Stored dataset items
---+---

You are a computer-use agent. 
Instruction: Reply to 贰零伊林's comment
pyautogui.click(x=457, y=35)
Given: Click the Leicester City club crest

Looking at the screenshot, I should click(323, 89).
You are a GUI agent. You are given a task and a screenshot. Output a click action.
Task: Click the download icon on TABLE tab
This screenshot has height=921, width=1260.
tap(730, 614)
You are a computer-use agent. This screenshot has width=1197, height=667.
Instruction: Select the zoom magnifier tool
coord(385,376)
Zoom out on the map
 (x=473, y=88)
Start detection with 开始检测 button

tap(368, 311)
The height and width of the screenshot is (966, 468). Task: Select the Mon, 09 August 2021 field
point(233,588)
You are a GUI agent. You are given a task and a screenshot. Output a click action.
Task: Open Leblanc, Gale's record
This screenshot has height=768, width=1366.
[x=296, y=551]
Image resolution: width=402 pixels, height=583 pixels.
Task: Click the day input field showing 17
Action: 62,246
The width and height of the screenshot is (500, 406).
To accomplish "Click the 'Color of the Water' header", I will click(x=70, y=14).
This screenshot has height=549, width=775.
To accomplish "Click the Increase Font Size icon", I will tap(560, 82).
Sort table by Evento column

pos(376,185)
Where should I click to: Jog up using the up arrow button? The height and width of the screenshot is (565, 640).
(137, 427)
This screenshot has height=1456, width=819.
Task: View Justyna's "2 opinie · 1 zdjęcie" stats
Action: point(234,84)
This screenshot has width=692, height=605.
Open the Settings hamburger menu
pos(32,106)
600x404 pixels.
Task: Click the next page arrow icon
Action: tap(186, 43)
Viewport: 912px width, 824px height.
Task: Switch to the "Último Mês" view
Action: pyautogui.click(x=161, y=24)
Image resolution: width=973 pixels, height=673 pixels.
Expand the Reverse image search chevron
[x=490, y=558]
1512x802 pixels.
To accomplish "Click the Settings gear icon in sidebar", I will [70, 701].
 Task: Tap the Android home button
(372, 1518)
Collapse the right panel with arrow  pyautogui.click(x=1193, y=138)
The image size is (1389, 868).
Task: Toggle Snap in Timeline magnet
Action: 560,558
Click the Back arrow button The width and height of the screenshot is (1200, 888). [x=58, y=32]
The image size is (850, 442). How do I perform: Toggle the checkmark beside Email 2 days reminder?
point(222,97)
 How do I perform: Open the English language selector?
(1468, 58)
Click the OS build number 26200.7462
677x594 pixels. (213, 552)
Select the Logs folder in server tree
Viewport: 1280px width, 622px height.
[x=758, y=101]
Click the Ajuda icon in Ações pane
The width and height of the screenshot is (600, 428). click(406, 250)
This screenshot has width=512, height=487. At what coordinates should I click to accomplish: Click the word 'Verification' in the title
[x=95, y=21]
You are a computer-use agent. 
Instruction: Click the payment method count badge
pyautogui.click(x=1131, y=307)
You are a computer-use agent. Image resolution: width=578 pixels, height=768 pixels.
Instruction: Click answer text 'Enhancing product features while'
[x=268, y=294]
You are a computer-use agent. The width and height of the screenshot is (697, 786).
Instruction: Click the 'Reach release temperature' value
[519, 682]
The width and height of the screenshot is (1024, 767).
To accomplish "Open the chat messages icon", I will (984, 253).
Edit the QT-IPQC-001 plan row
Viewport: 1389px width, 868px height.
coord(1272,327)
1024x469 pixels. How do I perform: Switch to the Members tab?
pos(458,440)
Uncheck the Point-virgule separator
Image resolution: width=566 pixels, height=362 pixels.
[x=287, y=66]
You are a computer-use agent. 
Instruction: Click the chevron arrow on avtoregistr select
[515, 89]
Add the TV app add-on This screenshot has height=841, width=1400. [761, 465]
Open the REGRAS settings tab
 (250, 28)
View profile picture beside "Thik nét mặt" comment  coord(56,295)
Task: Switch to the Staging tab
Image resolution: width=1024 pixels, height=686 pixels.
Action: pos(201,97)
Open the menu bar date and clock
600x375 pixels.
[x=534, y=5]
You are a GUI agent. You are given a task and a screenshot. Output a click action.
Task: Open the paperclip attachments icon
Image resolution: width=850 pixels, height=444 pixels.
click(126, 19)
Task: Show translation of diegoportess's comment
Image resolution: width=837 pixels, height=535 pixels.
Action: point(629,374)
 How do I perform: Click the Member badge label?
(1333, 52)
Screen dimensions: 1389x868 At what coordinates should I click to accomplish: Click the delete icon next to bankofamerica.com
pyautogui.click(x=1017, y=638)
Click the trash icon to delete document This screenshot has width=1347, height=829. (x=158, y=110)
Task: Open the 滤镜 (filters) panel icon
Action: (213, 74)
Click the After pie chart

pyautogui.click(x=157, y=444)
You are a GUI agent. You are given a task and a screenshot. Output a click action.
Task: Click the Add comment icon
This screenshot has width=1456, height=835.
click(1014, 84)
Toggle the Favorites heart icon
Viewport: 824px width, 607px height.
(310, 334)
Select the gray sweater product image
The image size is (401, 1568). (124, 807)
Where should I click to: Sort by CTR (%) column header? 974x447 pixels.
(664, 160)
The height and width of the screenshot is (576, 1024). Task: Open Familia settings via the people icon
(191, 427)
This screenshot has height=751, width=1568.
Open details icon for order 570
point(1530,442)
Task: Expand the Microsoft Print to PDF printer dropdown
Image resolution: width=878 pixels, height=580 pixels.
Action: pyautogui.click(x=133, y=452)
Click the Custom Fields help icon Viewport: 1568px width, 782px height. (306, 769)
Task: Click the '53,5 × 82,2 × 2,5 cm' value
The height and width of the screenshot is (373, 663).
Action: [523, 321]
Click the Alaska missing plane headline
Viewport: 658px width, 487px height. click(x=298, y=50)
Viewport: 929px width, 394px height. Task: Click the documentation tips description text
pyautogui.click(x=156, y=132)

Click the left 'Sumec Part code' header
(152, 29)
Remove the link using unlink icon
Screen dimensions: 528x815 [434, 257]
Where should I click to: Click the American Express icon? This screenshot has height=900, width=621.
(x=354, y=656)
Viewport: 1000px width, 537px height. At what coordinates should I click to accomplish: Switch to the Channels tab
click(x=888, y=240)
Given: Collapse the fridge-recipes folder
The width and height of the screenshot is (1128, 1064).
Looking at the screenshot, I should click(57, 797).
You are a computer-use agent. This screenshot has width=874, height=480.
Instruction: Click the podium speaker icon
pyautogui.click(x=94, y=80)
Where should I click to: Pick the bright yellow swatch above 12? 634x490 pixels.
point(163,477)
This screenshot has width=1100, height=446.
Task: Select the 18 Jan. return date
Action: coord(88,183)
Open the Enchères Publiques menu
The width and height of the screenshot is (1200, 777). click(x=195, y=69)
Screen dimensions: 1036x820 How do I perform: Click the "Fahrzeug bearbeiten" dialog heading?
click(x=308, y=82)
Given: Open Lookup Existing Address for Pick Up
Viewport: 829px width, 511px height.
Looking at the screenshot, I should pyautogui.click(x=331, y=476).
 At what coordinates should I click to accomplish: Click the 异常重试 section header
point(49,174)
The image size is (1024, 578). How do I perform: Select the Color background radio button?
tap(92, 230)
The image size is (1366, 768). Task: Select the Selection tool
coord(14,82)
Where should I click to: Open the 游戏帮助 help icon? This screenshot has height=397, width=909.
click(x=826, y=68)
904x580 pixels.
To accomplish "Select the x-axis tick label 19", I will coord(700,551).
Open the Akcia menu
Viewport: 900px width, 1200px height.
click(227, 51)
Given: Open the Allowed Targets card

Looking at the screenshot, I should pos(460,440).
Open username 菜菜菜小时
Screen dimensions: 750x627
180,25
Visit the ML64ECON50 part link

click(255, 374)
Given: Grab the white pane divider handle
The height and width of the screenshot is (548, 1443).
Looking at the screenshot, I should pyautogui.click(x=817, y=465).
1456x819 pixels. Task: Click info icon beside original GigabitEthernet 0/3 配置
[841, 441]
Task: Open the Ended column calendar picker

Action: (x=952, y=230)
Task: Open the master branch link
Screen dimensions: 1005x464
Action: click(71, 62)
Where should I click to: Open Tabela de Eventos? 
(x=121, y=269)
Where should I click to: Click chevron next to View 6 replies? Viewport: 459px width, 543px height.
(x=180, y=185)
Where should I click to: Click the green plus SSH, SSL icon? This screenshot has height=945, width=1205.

---+---

When a line in the data contains the string "will", copy that line.

## EXERCISE OUTPUT
To accomplish "Click the 'Color of the Water' header", I will click(x=70, y=14).
To accomplish "Click the Increase Font Size icon", I will tap(560, 82).
To accomplish "Click the Settings gear icon in sidebar", I will [70, 701].
To accomplish "Open the chat messages icon", I will (984, 253).
To accomplish "Select the x-axis tick label 19", I will coord(700,551).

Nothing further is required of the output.